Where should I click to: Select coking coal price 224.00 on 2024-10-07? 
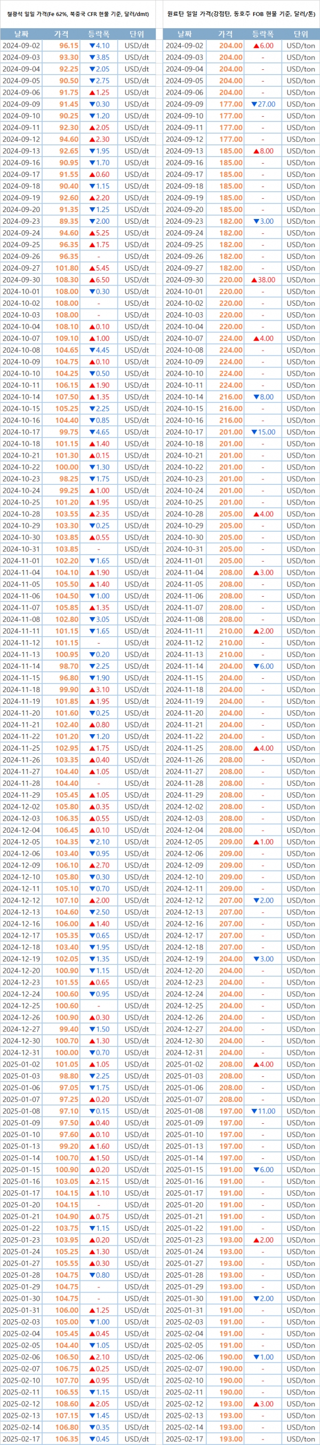(231, 338)
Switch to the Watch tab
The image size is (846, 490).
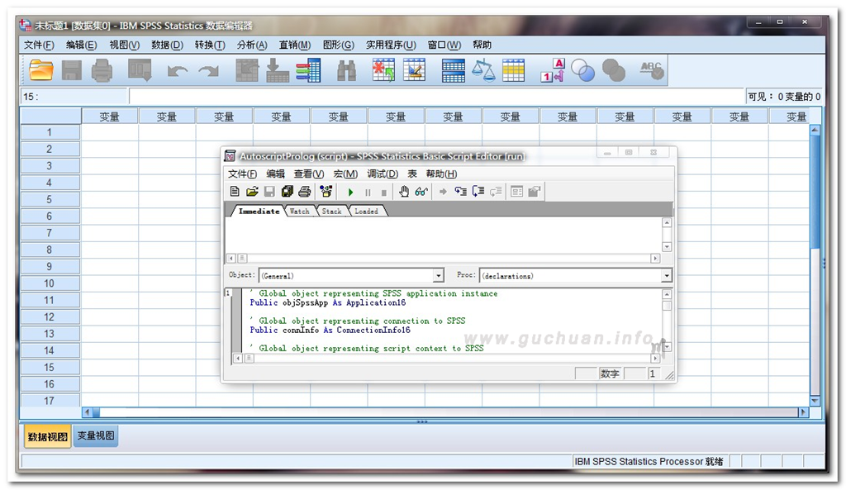tap(299, 212)
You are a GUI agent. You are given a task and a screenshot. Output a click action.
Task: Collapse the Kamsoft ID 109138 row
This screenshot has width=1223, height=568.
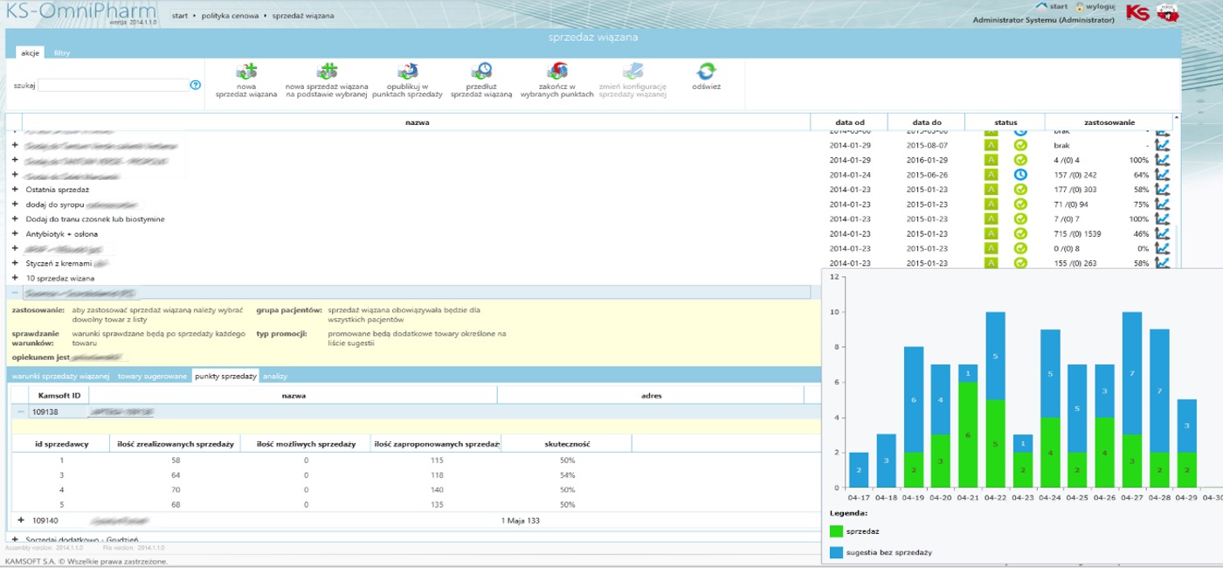[21, 412]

------------------------------

The problem >> Put every line of the records above into a numbered list, skipping any blank lines and leaving out the pictures.

Correct output >>
1. Where should I click to: Select coking coal price 224.00 on 2024-10-07? 
2. (231, 338)
3. Switch to the Watch tab
4. The image size is (846, 490).
5. tap(299, 212)
6. You are a GUI agent. You are given a task and a screenshot. Output a click action.
7. Task: Collapse the Kamsoft ID 109138 row
8. This screenshot has width=1223, height=568.
9. [21, 412]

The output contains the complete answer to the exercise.